**Text passage**:
Anxiety, COVID-19, Depression, Healthcare workers, Sexual dysfunction
Citation Information :
Gopal A, Kayarpady A, Rudra PN. Sexual Functioning and Its Association with Psychological Symptoms among Doctors Working in a COVID-19 Care Facility: A Cross-sectional Survey. Ind J Priv Psychiatry 2021; 15 (2):87-91.
Background: Psychological symptoms which are common among frontline healthcare workers (HCWs) can be devastating and can affect sexual functioning of this population.
Aims: The article was to assess sexual functioning among the frontline doctors and to study the association between sexual functioning and psychological symptoms.
Materials and methods: It was a cross-sectional survey conducted among 150 doctors treating COVID-19 patients in a tertiary care teaching hospital. The survey tools included a sociodemographic questionnaire, Depression, Anxiety, and Stress Scale-21 (DASS-21), and Changes in Sexual Functioning Questionnaire (CSFQ) which was sent using a Google Forms link to all participants after informed consent. Chi-square test, t-test, Pearson correlation, and multivariate logistic regression were used. p <0.05 was considered statistically significant.
Results: Sexual dysfunction was present in 21 (31.62%) males and 65 (65%) females. Both males and females with severe stress had lower global sexual functioning scores (p = 0.02, 0.02). Those with severe stress had reduced sexual frequency, sexual pleasure, and sexual excitement. Global sexual dysfunction was predicted by age >25 years in males, working hours >100/month, and severe stress in both males and females.
Conclusion: Sexual dysfunction was common in both male and female frontline doctors. Presence of stress, higher age, and greater working hours were associated with poor sexual functioning with decreased sexual desire, sexual pleasure, and sexual arousal.

**Source data**:
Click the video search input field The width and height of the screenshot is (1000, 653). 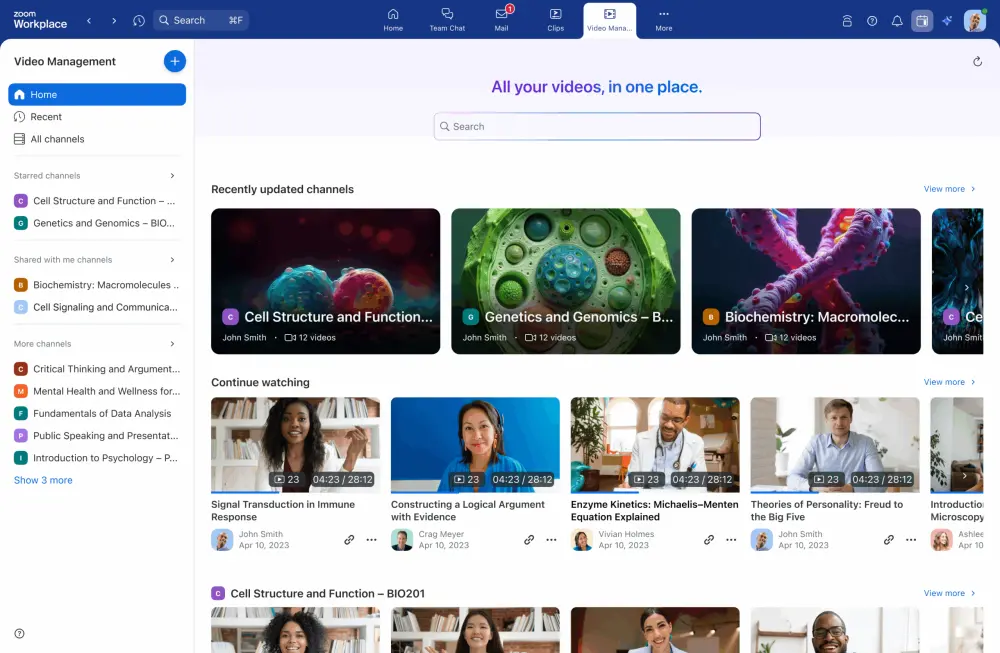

**Work to complete**:
Copy out the full abstract on sexual functioning among doctors in a COVID-19 care facility, shown above, word for word from its keyword line to its conclusion.

**Exercise output**:
Anxiety, COVID-19, Depression, Healthcare workers, Sexual dysfunction
Citation Information :
Gopal A, Kayarpady A, Rudra PN. Sexual Functioning and Its Association with Psychological Symptoms among Doctors Working in a COVID-19 Care Facility: A Cross-sectional Survey. Ind J Priv Psychiatry 2021; 15 (2):87-91.
Background: Psychological symptoms which are common among frontline healthcare workers (HCWs) can be devastating and can affect sexual functioning of this population.
Aims: The article was to assess sexual functioning among the frontline doctors and to study the association between sexual functioning and psychological symptoms.
Materials and methods: It was a cross-sectional survey conducted among 150 doctors treating COVID-19 patients in a tertiary care teaching hospital. The survey tools included a sociodemographic questionnaire, Depression, Anxiety, and Stress Scale-21 (DASS-21), and Changes in Sexual Functioning Questionnaire (CSFQ) which was sent using a Google Forms link to all participants after informed consent. Chi-square test, t-test, Pearson correlation, and multivariate logistic regression were used. p <0.05 was considered statistically significant.
Results: Sexual dysfunction was present in 21 (31.62%) males and 65 (65%) females. Both males and females with severe stress had lower global sexual functioning scores (p = 0.02, 0.02). Those with severe stress had reduced sexual frequency, sexual pleasure, and sexual excitement. Global sexual dysfunction was predicted by age >25 years in males, working hours >100/month, and severe stress in both males and females.
Conclusion: Sexual dysfunction was common in both male and female frontline doctors. Presence of stress, higher age, and greater working hours were associated with poor sexual functioning with decreased sexual desire, sexual pleasure, and sexual arousal.